When your daughter is upset, rolling her eyes, slamming doors and you ask her, "What's wrong?" you are rewarding indirect behavior. Instead say, "Is there something you are trying to tell me. I'd really appreciate you being direct with me." (Chapter 8)

"Girls lack of practice with direct conflict leads them to minimize, deny, or become overwhelmed when confronted.... What they learn in their relationships often becomes the template for their public or professional habits." (Chapter 9) Totally agree with this.

To get through conflict, propose a tool called contribution. "How did we each make this situation bigger or worse?
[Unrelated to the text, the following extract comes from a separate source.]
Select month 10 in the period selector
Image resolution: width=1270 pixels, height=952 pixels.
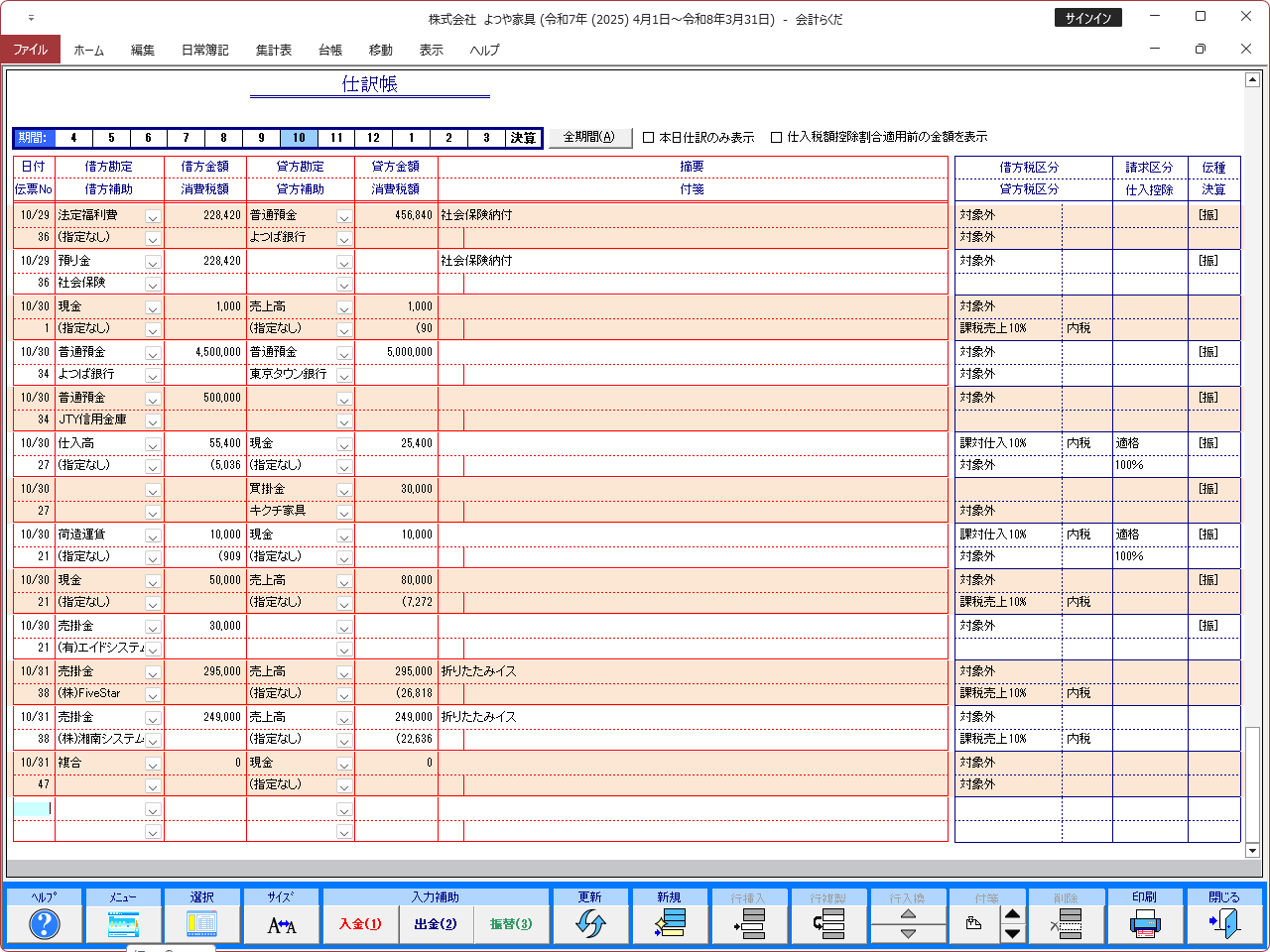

Contribution works on the assumption that both parties could have done something better.
The after-conflict is just as important as the conflict.
"Do not use "I'm sorry" to repair relationships, avoid conflict, or salvage a reputation (get people to like me)."
Focus on working through conflict -- the process - rather than the end result.

Lastly, the last section/chapter:
"Despite every door that has opened, girls continue to grapple with confusing, conflicting messages about personal authority: be successful but say nothing about it, or about yourself; be strong but don't make anyone angry; and be confident, but do it quietly."
"Our focus must change from the glass ceiling of an industry, like business, to the individual glass ceilings that the curse erects in the souls of millions of girls." I could not agree more.

It's not a surprise to me at all why more women are not in leadership positions in the business world. I've often wondered this when I was working but I've never thought it is because men don't want them there. This book explains so well things girls/women need to work on. Highly recommend.